**Dataset records:**
___

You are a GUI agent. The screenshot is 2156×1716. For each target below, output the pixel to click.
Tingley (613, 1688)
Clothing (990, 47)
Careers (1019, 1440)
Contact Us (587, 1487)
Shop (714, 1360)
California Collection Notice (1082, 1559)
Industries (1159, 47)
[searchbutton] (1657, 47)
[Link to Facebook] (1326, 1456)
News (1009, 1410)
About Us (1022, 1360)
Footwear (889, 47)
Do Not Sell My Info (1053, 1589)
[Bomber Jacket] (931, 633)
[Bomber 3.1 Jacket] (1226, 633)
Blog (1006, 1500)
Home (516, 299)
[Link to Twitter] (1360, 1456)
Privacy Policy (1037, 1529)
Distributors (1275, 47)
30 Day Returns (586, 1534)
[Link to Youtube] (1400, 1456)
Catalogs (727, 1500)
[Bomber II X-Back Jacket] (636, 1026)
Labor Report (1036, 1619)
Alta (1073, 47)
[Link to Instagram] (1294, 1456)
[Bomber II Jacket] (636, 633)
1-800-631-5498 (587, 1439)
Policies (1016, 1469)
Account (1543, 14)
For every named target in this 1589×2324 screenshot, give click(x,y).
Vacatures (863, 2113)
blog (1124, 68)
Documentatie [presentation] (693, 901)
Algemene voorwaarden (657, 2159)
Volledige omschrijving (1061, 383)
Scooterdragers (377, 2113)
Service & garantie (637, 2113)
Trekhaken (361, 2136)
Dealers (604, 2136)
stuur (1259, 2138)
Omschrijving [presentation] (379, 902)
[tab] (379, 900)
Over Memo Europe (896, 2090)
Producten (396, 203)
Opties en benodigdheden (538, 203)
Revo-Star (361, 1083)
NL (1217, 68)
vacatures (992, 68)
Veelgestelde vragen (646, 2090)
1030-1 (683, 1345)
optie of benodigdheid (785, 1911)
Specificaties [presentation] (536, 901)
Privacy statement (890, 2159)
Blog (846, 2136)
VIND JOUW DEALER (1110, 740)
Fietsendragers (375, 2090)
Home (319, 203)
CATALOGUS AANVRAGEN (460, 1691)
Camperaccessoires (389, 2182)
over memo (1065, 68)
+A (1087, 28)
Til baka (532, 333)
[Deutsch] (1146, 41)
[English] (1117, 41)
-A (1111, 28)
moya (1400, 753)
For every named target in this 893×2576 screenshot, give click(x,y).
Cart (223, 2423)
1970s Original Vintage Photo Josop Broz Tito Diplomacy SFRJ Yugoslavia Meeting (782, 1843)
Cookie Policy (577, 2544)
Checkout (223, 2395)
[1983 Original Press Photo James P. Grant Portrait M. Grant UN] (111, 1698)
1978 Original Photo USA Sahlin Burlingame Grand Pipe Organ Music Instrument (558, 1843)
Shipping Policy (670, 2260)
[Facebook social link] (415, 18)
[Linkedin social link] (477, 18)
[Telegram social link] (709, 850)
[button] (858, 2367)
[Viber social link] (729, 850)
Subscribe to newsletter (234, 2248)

___

**Exercise goal:**
Write out, from the lines above, only those from the line with "Home (516, 299)" to the line with "Volledige omschrijving (1061, 383)", exactly as given, including the first and the last.

**Response to the task:**
Home (516, 299)
[Link to Twitter] (1360, 1456)
Privacy Policy (1037, 1529)
Distributors (1275, 47)
30 Day Returns (586, 1534)
[Link to Youtube] (1400, 1456)
Catalogs (727, 1500)
[Bomber II X-Back Jacket] (636, 1026)
Labor Report (1036, 1619)
Alta (1073, 47)
[Link to Instagram] (1294, 1456)
[Bomber II Jacket] (636, 633)
1-800-631-5498 (587, 1439)
Policies (1016, 1469)
Account (1543, 14)
For every named target in this 1589×2324 screenshot, give click(x,y).
Vacatures (863, 2113)
blog (1124, 68)
Documentatie [presentation] (693, 901)
Algemene voorwaarden (657, 2159)
Volledige omschrijving (1061, 383)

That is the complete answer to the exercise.